> [What needs to be done]
Each line from the one holding "Given: Open the JB Capital broker link" through the final line of the data below is to be given again exactly, and no other line is to appear.
══ Provided records
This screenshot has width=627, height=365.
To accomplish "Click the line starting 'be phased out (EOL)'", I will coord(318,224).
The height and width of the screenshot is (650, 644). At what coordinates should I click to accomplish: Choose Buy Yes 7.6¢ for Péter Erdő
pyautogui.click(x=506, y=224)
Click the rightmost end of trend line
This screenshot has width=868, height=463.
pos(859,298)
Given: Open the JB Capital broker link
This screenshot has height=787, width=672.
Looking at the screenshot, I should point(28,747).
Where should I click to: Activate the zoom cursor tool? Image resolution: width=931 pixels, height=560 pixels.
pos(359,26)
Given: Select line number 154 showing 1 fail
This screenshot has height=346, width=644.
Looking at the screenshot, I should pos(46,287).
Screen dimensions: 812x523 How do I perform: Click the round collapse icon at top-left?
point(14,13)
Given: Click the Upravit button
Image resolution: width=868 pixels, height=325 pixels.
════
> [Answer box]
Given: Open the JB Capital broker link
This screenshot has height=787, width=672.
Looking at the screenshot, I should point(28,747).
Where should I click to: Activate the zoom cursor tool? Image resolution: width=931 pixels, height=560 pixels.
pos(359,26)
Given: Select line number 154 showing 1 fail
This screenshot has height=346, width=644.
Looking at the screenshot, I should pos(46,287).
Screen dimensions: 812x523 How do I perform: Click the round collapse icon at top-left?
point(14,13)
Given: Click the Upravit button
Image resolution: width=868 pixels, height=325 pixels.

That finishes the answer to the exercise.